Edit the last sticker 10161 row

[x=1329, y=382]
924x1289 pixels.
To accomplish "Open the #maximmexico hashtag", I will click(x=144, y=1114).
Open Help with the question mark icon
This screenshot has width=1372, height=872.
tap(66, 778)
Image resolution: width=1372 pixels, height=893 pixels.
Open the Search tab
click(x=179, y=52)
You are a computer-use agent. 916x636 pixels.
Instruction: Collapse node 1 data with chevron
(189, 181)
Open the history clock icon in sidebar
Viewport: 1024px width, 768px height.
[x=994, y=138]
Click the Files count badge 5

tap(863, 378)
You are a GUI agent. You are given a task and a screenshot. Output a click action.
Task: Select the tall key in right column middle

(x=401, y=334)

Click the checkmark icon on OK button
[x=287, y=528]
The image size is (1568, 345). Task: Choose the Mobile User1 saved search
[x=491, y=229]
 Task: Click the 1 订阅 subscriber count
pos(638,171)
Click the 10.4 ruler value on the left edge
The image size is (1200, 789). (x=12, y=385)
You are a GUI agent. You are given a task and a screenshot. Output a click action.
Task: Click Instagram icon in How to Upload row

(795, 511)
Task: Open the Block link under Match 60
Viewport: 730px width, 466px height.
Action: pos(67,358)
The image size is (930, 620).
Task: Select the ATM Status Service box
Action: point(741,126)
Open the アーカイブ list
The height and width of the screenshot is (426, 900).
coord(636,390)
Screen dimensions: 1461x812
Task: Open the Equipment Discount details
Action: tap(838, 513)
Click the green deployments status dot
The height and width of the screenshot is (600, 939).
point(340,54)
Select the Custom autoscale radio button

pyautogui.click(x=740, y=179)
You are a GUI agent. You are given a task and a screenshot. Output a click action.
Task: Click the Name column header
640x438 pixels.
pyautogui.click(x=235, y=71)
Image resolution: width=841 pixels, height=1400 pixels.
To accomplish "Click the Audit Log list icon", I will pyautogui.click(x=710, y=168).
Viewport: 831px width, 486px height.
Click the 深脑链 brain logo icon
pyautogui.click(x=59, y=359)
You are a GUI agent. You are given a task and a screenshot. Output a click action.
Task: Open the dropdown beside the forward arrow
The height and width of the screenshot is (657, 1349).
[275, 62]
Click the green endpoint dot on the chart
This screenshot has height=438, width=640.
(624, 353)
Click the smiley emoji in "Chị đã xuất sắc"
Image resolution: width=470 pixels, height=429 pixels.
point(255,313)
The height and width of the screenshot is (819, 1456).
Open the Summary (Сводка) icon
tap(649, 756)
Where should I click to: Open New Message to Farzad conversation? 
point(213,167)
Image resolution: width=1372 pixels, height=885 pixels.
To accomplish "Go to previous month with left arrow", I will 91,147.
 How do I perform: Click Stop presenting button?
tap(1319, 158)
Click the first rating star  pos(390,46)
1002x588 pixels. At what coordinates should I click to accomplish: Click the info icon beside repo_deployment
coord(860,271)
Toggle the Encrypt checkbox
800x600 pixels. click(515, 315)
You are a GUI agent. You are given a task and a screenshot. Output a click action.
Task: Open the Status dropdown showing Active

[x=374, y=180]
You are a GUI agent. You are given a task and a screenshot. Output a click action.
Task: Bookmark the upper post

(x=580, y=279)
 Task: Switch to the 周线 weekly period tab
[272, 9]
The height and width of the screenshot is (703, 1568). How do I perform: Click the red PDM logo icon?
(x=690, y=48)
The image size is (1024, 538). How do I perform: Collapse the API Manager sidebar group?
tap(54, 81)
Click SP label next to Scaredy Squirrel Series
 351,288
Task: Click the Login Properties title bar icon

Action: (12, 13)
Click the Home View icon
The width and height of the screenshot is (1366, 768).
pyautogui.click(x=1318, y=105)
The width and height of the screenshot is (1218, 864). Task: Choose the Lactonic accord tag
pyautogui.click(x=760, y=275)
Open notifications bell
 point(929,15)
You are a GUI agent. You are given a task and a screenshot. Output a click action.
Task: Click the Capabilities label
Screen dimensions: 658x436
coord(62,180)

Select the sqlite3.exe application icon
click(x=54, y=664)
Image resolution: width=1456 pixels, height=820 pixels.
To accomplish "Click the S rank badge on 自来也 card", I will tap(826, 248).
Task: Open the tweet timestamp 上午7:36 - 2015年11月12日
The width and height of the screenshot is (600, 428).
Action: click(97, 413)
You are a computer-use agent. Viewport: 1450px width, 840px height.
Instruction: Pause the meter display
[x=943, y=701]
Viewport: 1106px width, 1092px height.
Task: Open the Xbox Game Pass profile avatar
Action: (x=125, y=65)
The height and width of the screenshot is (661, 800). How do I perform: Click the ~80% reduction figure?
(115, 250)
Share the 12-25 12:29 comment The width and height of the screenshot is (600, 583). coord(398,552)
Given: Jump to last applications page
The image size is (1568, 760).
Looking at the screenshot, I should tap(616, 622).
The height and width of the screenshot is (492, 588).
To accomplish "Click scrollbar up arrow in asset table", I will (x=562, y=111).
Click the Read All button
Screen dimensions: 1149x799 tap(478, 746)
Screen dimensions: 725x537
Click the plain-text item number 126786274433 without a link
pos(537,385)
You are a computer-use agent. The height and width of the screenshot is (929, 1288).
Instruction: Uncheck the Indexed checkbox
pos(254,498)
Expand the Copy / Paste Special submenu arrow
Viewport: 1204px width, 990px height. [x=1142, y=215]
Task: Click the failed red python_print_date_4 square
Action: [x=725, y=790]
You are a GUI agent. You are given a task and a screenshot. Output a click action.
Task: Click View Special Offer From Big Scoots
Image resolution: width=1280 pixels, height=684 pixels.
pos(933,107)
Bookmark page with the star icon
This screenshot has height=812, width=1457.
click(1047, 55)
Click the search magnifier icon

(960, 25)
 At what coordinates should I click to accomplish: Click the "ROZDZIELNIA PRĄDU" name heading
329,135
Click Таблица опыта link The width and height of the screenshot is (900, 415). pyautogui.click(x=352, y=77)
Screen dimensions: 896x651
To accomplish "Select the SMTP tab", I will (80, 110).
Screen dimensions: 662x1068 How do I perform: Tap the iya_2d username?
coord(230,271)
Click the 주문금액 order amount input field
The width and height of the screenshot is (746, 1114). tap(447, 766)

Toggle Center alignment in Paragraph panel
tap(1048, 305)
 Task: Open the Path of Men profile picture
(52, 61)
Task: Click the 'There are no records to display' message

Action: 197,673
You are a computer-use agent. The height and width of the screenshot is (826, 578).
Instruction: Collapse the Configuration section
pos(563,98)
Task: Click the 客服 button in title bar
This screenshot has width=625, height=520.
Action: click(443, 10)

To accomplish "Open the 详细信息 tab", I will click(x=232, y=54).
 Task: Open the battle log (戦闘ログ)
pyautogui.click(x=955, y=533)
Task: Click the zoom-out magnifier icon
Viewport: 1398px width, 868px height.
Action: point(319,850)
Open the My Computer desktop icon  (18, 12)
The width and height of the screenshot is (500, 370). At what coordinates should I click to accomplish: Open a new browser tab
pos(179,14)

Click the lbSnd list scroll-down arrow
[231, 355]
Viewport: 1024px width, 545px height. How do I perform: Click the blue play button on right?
========================================================================
Please show each line from the entries above that contains the word "badge", copying every such line in full.

### THE OUTPUT
Click the Files count badge 5
To accomplish "Click the S rank badge on 自来也 card", I will tap(826, 248).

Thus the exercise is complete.